Une vie dans une valise
En fin portraitiste, Philippe Dubath fait remonter des figures de son enfance et de ses années de journaliste à Paris, à partir de cartes postales ou de photos
Les mots jouent parfois le rôle de fusées éclairantes lancées dans la nuit de la mémoire. Philippe Dubath, auteur notamment de Martha et autres histoires vraies et de Zidane et moi, remonte le temps dans Les Coquelicots après la pluie. Celui qui a été longtemps journaliste à 24 heures, photographe, puise dans ses propres souvenirs mais, en écrivain, choisit le truchement d’un narrateur, Victor, pour les restituer. Une mise à distance qui, par-delà les récits évoqués, met en lumière ce que permet l’écriture: compresser le temps, regarder le passé avec les yeux du présent, reprendre la main de personnes disparues.
Le vent de neige
Après un AVC «modeste», Victor fait du tri dans sa cave et sélectionne dans une petite valise les traces (photos, cartes postales, lettres) qui le touchent le plus. Il se limite aux années 1952-1987, soit sa naissance en Lorraine et la mort précoce du père. Pour cette archéologie d’un quotidien enfoui, Philippe Dubath excelle dans l’art du portrait, cette façon de donner vie aux êtres jusque dans leur vibration, leur lumière.
Ainsi de Georgette, la concierge de l’école de journalisme près de Paris, «une Bretonne au visage de criques et de falaises», de Gilles, l’élève dorloté, «un Lyonnais bien coiffé, épaules larges, physique d’inspecteur de police. Victor était fier de s’en être fait un ami, il enviait son dynamisme, son absence de pudeur, son culot, tout à l’opposé de sa propre timidité, lourde, aussi inconfortable qu’un habit trempé par l’orage.»
On veut évoquer aussi Jeanine, la marraine, «bourgeoise poudrée, coquette et attentionnée» qui commençait à se faner mais dont «les yeux de pierre précieuse rappelaient qu’elle avait été aussi belle et élégante que les stars américaines des années 1930.» C’est aussi ce que va découvrir Jeanine à l’enterrement de son mari qui imprime ce personnage dans la mémoire du lecteur.
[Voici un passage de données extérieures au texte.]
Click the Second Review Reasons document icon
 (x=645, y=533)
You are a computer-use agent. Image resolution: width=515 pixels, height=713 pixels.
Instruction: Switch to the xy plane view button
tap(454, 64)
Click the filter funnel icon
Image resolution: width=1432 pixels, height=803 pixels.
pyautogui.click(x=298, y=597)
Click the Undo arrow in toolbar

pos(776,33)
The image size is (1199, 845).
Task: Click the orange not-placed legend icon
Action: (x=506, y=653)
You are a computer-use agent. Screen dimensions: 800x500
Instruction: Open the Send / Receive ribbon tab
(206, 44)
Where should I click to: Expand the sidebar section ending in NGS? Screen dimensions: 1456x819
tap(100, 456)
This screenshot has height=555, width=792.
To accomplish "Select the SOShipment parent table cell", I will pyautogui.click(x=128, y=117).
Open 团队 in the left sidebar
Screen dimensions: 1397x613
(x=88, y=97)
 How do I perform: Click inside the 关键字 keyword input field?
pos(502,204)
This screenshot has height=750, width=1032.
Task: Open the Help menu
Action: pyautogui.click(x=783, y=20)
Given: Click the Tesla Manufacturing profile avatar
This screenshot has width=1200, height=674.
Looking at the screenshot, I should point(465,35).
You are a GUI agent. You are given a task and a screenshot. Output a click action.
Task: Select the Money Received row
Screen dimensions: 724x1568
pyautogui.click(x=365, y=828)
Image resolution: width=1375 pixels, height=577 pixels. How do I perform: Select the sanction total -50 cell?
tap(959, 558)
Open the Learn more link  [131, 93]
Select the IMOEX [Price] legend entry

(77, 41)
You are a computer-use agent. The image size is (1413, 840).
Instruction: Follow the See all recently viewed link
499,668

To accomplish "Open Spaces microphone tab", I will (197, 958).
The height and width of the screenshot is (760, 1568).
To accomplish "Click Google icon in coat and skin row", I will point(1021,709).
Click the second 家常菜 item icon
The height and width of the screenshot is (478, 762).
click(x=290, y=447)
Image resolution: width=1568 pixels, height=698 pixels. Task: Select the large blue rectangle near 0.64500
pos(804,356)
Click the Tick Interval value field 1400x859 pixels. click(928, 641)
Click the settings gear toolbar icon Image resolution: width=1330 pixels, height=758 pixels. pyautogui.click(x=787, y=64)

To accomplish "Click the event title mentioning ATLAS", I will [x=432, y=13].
Au coeur du livre, la figure du père disparu alors que Victor a 35 ans. C’est une photographie, prise à la chasse, qui amorce l’hommage: «On le voit marcher dans des herbes givrées avec un fusil sur l’épaule. On devine qu’il fait gris, froid, brouillard. […] Victor doit à cet homme qui brave le vent de neige une connaissance qui lui a permis de vivre en sachant qu’il pouvait toujours s’échapper dans ce que l’on appelle la nature.» Ces êtres évaporés, tremblant dans le souvenir comme des «coquelicots après la pluie», témoignent modestement du frêle éclat de toute existence.